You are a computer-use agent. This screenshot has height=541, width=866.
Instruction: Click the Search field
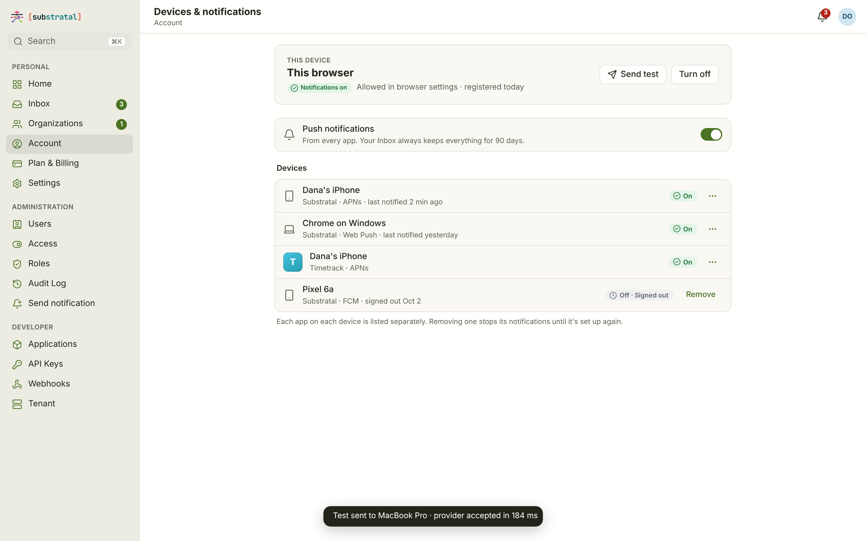[x=69, y=42]
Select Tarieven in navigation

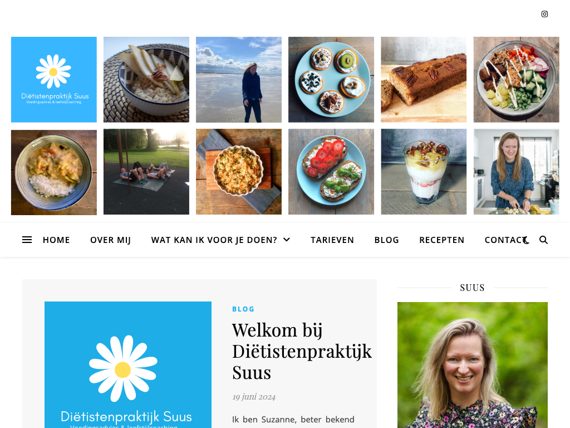tap(332, 240)
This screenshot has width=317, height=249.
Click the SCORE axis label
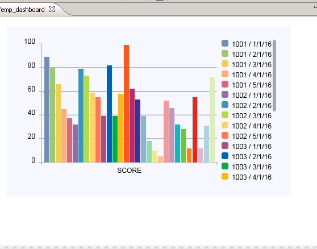[x=129, y=171]
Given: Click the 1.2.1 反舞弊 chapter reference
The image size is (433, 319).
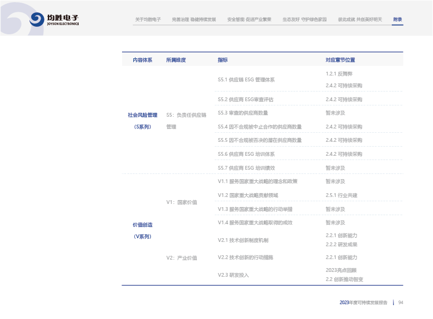Looking at the screenshot, I should [339, 73].
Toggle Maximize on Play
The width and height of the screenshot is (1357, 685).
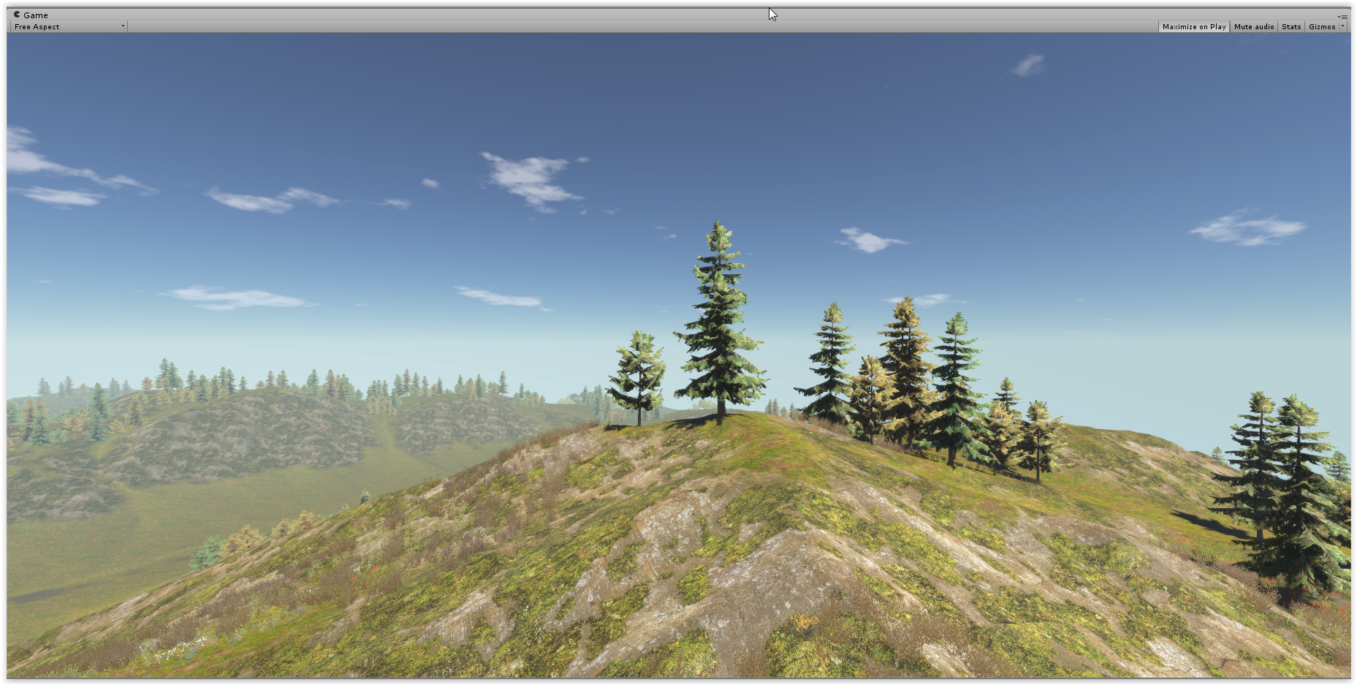tap(1193, 26)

→ Your task
For each line in the material above that holds the word "This", add one to a count; state only the final number.

→ Answer box
2